Providing for the less fortunate and giving back filled her with a sense of satisfaction like nothing else. To Stef, this dinner party was about more than writing a check. She’d personally witnessed gratitude and happiness on the faces of men, women and children who otherwise wouldn’t have had a merry Christmas.

Hiding what she was doing from her family wasn’t too difficult, but keeping her identity a secret from her guests was a bit trickier. So far so good—no one had recognized her yet. She might be widely recognized by the snooty Dallas upper crust, but to the hardworking people of Texas proper, she was simply a young woman helping out.

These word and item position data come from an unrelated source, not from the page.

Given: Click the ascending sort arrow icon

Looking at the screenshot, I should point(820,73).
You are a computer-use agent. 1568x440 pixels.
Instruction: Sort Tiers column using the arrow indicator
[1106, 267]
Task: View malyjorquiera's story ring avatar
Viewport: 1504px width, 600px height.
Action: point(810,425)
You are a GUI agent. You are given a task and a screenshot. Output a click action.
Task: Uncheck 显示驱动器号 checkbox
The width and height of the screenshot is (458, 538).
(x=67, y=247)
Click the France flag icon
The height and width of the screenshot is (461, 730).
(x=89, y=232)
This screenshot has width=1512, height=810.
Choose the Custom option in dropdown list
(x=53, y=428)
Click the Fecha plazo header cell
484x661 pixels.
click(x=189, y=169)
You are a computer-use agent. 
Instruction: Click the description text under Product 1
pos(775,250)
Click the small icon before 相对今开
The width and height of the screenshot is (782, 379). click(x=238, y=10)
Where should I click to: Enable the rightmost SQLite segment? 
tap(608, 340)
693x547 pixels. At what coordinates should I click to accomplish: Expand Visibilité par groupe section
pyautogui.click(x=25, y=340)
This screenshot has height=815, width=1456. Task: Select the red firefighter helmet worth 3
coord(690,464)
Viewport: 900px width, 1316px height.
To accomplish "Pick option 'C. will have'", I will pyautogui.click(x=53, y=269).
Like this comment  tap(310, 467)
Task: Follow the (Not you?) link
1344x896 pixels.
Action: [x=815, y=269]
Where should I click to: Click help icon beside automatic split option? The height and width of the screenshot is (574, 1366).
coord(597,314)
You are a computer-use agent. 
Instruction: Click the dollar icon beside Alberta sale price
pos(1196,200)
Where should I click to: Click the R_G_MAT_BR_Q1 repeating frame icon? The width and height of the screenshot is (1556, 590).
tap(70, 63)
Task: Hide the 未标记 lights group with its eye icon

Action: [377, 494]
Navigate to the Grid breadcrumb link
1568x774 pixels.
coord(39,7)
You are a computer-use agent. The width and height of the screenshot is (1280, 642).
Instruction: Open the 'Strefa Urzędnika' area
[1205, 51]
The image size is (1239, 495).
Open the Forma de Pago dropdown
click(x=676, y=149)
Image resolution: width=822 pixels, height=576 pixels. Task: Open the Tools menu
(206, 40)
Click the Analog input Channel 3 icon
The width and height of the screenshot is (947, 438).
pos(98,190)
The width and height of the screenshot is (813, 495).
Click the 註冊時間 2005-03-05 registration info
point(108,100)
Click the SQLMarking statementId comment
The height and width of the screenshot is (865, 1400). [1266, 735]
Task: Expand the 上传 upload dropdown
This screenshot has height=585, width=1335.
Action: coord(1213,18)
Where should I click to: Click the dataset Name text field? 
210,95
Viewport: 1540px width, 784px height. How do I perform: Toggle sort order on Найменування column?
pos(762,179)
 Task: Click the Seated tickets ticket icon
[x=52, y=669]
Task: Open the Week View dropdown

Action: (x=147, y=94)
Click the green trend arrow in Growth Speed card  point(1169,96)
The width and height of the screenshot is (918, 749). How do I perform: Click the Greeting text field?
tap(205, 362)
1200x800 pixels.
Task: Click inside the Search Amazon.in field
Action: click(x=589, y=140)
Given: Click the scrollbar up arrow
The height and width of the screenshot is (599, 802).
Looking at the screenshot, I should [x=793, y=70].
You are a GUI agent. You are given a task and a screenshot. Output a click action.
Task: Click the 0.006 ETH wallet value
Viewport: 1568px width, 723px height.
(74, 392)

Her goal was to grow the charity event larger starting next year, which would mean she’d need to reveal her true identity in order to expand and give it the attention it deserved. But she couldn’t do that while living in the Ferguson shadow or tiptoeing around her brother and his career as mayor.

Yes, going public would mean she’d have to do a bit of pruning to her own reputation before next Christmas.

“Coming!” she called when the knock at the door came again.

She rushed to the door and held it open, but rather than ushering Emmett forward, she ended up walking outside into the cold with him.

“Is that snow? Oh my gosh, that’s snow!”

Snow in Texas was a rare occasion. Typically this time of year temperatures hovered in the forties.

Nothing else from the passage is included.